Le 30/05/2012 21:45, Andrei Alexandrescu a écrit :
On 5/30/12 12:22 PM, deadalnix wrote:
Le 30/05/2012 20:03, cal a écrit :
On Wednesday, 30 May 2012 at 17:46:11 UTC, Dmitry Olshansky wrote:
[snip]
Such an object is known to be lockable, and most object will not
be. It will avoid liquid lock, because most thing will not be
lockable.

I'm celebrating day 2 of having no idea what a liquid lock is.

I have to confess to this as well. I'm starting to suspect that he
really means deadlock. Searching on Google for "liquid lock mutex"
literally brings up this very NG thread. :)

Maybe it's livelock?

P.S. Just trying to snatched the prize in this little guess-game :)

FWIW, I recently came across the term here:
http://schneide.wordpress.com/tag/liquid-lock/

I explained that in another post a few minutes ago, and yes, this is it.

Maybe i should write an article on that, I though it was more well known.

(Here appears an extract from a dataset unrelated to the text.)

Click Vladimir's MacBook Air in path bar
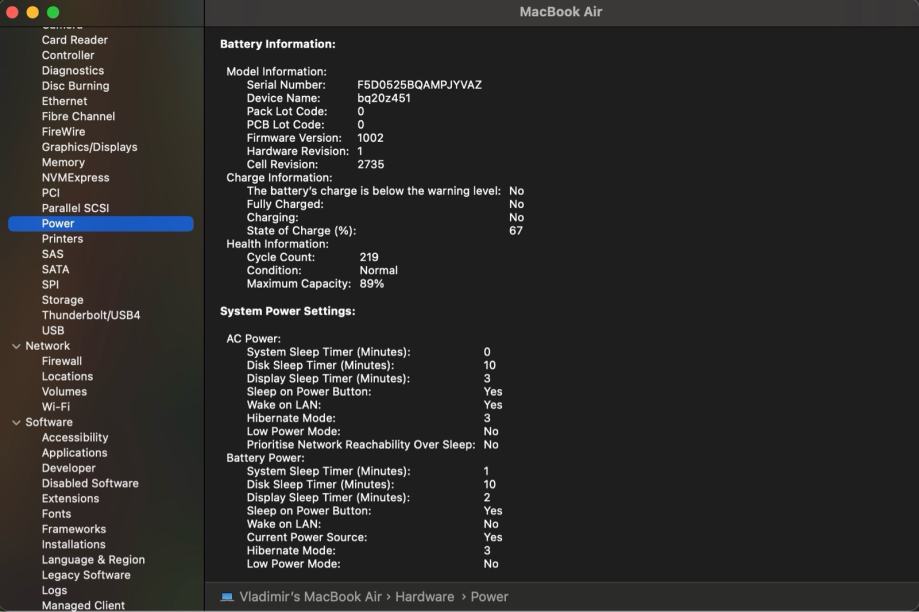Image resolution: width=919 pixels, height=612 pixels. [x=310, y=597]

As a side note, I'm highly weary of inventing new terminology. This is a
general remark, not related to this particular instance. Most often when
I personally found the need to invent a new term, it was because of not
having done my homework of looking at related work.

Andrei

I didn't invented that term. But this is off topic. How would you call that phenomena ?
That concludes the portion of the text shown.